→ **ABOUT THIS EXERCISE**
Write out exactly the lines from the one containing "Where should I" through the last line of the records below, both included, and leave out any pictures.

MATERIAL TO PROCESS: Begin

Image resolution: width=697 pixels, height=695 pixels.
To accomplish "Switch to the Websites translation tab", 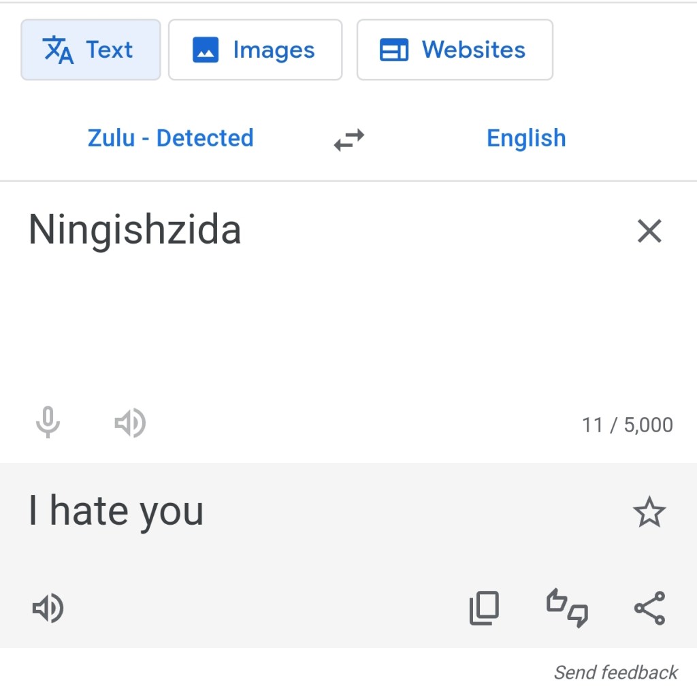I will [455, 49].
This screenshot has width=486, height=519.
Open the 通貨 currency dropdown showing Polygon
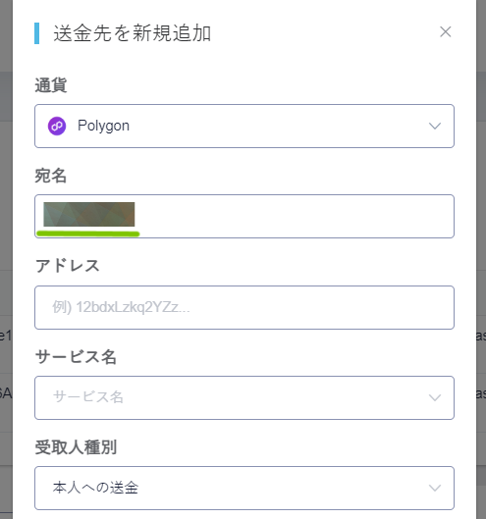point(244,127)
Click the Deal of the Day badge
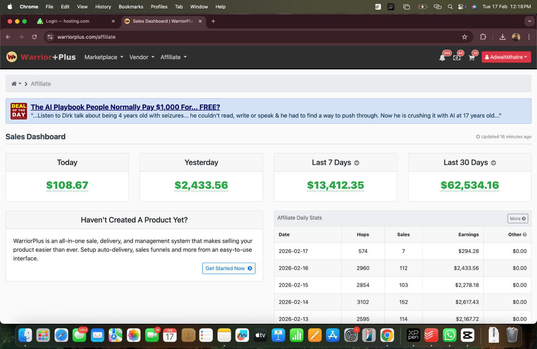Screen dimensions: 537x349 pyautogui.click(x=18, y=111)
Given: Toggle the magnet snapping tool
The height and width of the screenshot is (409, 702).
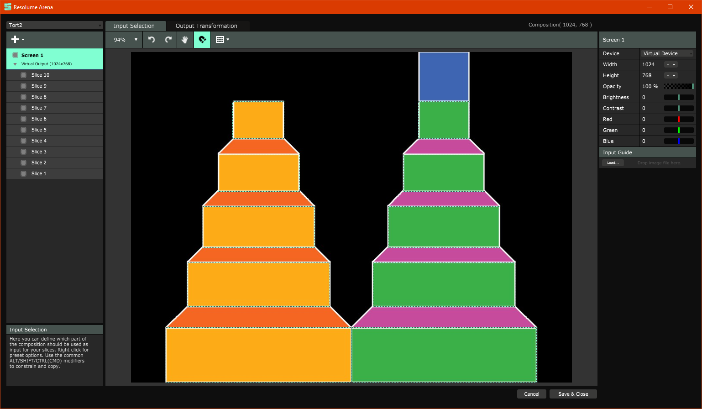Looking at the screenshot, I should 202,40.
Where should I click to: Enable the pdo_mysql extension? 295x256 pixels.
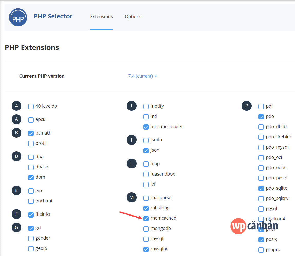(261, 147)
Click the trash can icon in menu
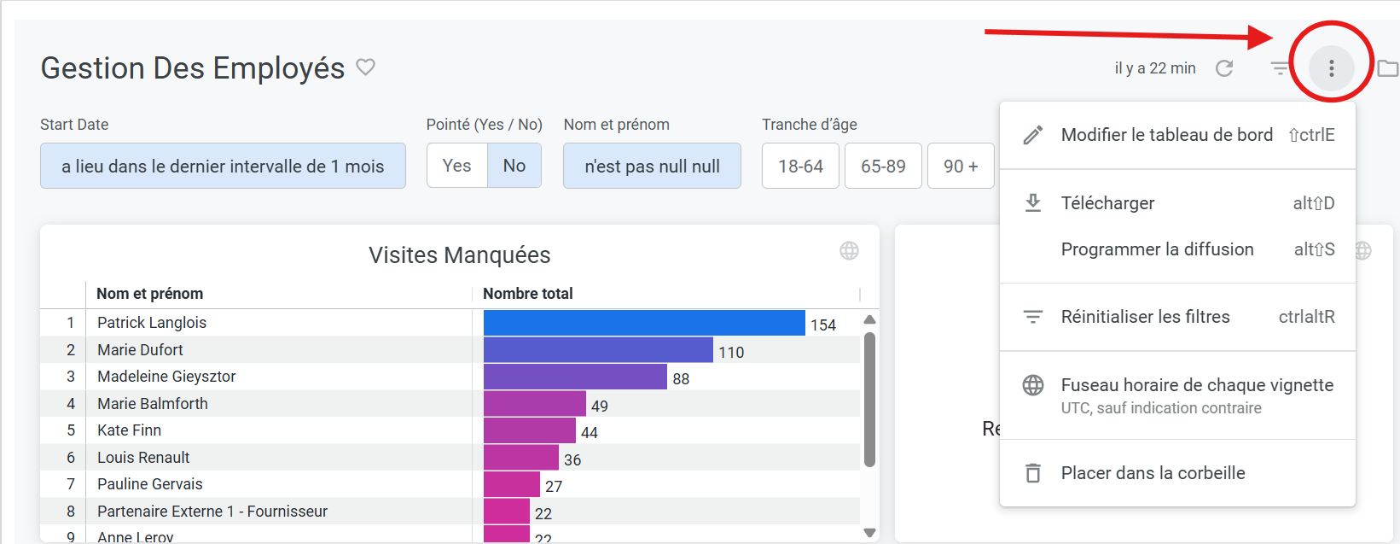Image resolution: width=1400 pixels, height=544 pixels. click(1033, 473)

MATERIAL TO PROCESS: End

→ **WRITTEN ANSWER**
Where should I click to: Enable the pdo_mysql extension? 295x256 pixels.
(261, 147)
Click the trash can icon in menu
Image resolution: width=1400 pixels, height=544 pixels. click(1033, 473)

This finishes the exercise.